La pièce bascula.
J’avais grandi en famille d’accueil. Tout ce que j’avais jamais su, c’est que ma mère m’avait quitté. Il n’y avait ni noms, ni photos, ni explications.
Cette nuit-là, la vérité a enfin émergé. Elle m’a tout raconté. L’amour téméraire.
La pauvreté. Le choix impossible. Ils croyaient que me laisser partir était la seule façon pour moi de survivre.
Comment Harold m’avait observée de l’autre côté de la clôture pendant des années, trop honteux pour parler. « Il pensait que tu le détesterais », dit-elle. « Je pense qu’il se détestait assez pour vous deux. »
Quand elle m’a remis la lettre, mes mains tremblaient.
Je n’ai jamais eu le courage d’être ton père quand ça comptait, disait-il.

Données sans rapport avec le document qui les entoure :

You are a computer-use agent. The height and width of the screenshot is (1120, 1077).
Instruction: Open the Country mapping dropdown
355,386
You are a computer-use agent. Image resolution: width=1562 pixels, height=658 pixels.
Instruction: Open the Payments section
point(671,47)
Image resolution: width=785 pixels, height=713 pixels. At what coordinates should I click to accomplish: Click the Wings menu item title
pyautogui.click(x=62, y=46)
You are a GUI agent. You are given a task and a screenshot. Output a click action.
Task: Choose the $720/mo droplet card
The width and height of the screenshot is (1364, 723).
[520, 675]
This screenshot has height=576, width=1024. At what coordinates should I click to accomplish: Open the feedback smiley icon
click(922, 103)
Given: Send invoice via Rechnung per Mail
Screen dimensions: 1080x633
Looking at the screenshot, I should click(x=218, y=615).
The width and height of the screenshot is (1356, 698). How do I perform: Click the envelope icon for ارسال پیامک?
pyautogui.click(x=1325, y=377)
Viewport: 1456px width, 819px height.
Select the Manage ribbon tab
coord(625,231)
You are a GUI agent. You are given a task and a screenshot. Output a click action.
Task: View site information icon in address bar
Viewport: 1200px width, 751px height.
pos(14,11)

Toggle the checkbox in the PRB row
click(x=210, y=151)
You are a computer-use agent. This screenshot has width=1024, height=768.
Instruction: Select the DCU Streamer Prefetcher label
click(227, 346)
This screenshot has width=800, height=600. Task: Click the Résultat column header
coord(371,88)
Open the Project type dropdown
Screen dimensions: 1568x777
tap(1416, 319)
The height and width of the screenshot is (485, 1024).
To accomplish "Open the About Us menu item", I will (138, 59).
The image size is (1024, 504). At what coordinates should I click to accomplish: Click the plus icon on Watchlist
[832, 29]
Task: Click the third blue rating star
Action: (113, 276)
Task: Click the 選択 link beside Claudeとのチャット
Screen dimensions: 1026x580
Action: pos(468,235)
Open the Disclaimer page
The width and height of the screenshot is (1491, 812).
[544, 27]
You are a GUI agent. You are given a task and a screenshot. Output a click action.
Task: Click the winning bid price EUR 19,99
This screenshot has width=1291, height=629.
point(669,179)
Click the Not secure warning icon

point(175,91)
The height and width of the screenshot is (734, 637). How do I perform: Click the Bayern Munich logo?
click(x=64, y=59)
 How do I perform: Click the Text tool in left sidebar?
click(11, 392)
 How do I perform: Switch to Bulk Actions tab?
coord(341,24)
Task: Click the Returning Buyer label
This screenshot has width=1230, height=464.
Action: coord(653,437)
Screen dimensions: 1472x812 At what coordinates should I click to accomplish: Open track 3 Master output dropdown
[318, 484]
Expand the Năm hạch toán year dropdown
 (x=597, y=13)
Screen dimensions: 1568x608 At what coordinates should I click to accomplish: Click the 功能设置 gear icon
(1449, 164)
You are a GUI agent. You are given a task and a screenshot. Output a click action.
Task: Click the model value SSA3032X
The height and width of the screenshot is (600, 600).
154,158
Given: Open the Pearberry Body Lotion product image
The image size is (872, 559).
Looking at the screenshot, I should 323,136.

Mais te voir grandir et devenir ce que tu es était la seule chose qui m’a apporté la paix. J’ai pleuré plus fort que jamais.
Toute cette colère. Tout ce ressentiment. C’était du chagrin déguisé.
Le printemps arriva tranquillement cette année-là. Ensemble, Rose et moi avons reconstruit le jardin. Elle était assise à proximité à raconter des histoires pendant que je plantais de nouvelles roses à côté des anciennes.
Certains jours étaient encore difficiles. Le pardon ne venait pas d’un coup. Mais la guérison ne le fait jamais.
Les roses se courbaient au vent, leurs pétales fragiles mais têtus. Et pour la première fois de ma vie, j’ai compris ce que cela signifiait d’appartenir. Nous ne nous sommes pas brisés.